These two friendly goldfishes have been hand painted on silk. I painted the silk so that when made into a top it would wrap around the body and join with a single seam at the back.
Preparing the painting
Before I started painting directly onto the silk, I painted a quick, life size study with acrylic paint on butcher’s paper.
I always like to do a rough, life size sketch so that I can stick it on the wall and use it as a reference while I paint. It also gives me a sense of the impact the painting will make. This is particularly important because this silk is being painted to be worn. I used acrylic paint to paint the two gold fish: a fantail and a black telescope (black moor).
Painting the Silk
When the black gutta outline was dry I started to add colour with thin washes of Pebeo Setasilk heat-set fabric dye.
The colours are quite light at this stage but they will be built up with many layers of dye to create the gold and black of the fishes. I would like to be able to say that I’m very careful as I paint but really I just slop the dye on. It’s like painting with watercolours!
Fixing Gutta Mistakes
Sometimes I make ‘mistakes’. As I progressed with the silk painting I realised that my fantail gold fish was looking a bit sad. But the black gutta – that stuff doesn’t wash out! I needed something opaque to cover the black outlines. I mixed some fabric medium with white acrylic paint and gave it a go – and it worked! It covered the black gutta perfectly! I also found that it made a beautiful glowing effect over the coloured dyes so I used it to add some scales under the fish.
The white at his mouth was a bit intense so I softened it with some more washes of dye over the top of the acrylic paint.
The Finished Silk Painting
After heat setting the painting with a dry iron for 5-7 mins, the silk painting is finished!

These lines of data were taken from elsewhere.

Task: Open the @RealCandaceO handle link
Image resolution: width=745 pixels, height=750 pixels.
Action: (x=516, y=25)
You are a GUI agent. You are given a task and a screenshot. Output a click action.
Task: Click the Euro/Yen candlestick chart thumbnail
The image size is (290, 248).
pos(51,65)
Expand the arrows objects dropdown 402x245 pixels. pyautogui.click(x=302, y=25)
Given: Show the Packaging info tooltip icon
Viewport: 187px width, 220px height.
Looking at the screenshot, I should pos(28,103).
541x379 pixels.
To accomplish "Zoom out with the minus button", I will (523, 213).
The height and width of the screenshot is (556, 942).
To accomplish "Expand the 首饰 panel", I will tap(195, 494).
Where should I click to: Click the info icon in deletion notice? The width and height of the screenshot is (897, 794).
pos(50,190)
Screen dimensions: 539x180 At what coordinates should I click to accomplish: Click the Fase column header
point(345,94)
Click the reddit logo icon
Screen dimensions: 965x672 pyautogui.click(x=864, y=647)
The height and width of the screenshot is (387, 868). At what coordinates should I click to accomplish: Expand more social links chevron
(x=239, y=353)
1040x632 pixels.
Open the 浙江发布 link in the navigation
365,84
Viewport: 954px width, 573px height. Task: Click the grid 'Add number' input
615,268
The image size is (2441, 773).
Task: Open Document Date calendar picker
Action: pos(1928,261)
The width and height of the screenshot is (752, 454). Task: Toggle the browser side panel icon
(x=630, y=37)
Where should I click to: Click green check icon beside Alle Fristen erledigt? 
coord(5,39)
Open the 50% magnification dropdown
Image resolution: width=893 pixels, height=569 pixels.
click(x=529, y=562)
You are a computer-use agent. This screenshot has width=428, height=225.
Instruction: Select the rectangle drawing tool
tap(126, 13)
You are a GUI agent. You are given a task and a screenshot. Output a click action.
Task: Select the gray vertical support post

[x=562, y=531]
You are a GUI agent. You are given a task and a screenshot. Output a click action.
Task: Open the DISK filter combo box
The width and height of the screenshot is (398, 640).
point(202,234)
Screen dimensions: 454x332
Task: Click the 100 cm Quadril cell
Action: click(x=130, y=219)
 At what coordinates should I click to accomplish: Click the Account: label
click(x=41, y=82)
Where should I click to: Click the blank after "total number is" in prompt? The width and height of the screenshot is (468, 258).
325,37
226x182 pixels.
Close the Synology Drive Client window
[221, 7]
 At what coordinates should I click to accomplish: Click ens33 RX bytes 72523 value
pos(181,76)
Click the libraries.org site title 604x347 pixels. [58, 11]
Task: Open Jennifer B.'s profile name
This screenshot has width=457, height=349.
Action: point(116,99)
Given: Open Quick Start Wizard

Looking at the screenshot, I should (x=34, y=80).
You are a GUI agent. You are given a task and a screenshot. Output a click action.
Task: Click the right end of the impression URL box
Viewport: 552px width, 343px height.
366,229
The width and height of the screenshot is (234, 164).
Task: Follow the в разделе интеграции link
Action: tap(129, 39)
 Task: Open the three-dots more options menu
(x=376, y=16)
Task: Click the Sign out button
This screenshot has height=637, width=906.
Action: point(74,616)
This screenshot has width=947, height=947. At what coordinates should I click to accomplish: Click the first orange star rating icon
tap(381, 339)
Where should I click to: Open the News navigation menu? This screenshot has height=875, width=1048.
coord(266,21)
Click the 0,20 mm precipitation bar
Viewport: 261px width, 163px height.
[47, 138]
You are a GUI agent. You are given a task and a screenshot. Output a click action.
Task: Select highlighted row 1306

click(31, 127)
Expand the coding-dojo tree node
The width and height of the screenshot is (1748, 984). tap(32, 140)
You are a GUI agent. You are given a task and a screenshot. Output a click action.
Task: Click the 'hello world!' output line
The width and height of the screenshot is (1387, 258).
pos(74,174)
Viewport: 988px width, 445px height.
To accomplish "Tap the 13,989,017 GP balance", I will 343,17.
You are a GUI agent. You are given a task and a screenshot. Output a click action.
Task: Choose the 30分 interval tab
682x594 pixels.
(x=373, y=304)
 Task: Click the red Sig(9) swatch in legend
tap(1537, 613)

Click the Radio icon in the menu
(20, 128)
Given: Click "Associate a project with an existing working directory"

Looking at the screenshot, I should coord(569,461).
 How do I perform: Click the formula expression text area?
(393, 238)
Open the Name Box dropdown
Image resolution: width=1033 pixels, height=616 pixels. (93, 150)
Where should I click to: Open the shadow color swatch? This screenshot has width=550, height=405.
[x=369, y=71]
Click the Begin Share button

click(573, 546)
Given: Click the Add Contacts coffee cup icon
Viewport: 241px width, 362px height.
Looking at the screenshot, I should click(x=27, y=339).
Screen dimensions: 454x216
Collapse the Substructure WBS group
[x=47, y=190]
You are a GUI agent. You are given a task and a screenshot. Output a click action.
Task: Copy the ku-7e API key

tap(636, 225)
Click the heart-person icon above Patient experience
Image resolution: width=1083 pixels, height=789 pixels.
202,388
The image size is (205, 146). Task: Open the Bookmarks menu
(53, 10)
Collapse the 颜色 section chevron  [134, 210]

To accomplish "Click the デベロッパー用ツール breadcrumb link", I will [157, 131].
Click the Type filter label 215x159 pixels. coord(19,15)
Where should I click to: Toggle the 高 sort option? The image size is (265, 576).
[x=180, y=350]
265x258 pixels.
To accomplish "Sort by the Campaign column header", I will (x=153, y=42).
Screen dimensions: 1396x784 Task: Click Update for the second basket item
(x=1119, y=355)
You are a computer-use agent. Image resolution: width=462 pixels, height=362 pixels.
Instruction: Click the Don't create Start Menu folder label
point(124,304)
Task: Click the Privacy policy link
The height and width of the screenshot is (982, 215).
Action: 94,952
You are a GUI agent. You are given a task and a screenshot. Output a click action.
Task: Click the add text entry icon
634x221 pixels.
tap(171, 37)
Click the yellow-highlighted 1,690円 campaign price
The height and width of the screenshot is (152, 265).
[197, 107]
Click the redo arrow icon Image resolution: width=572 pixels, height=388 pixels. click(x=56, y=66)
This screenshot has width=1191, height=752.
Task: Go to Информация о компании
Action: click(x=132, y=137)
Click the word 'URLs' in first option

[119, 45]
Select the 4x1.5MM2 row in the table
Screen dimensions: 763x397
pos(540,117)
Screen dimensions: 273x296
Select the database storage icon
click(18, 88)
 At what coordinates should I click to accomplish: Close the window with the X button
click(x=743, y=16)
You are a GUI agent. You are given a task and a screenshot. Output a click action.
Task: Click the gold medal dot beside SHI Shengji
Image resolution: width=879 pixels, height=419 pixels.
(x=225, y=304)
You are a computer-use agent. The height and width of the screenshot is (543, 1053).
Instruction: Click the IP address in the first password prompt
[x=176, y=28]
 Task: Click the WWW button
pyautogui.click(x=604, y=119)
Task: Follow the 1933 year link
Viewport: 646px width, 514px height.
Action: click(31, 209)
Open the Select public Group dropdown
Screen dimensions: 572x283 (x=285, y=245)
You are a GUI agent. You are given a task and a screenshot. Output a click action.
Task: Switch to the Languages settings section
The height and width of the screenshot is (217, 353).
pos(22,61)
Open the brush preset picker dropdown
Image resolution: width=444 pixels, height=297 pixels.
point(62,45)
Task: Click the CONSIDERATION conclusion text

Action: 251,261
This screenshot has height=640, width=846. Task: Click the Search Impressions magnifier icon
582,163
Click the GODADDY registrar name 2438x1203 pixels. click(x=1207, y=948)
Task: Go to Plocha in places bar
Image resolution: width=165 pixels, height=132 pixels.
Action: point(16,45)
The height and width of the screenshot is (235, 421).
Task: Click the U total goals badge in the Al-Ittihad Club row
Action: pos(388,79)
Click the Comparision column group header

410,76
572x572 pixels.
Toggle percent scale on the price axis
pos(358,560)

I always give it another gentle hand wash and press before it leaves the studio for good.
Turning the Hand Painted Silk into a Top
The fish went off to their new home. This is the calico pattern for the silk top lying over the painted silk. The shaping for the top comes from the pleats on the back of the shoulders. It has an open V at the back so there is enough room to fit the head through without needing a button or zip.
This is my sister Bonnie wearing her new goldfish silk top. She drafted the sewing pattern and made the top herself. Doesn’t she look fabulous with her two fishy friends!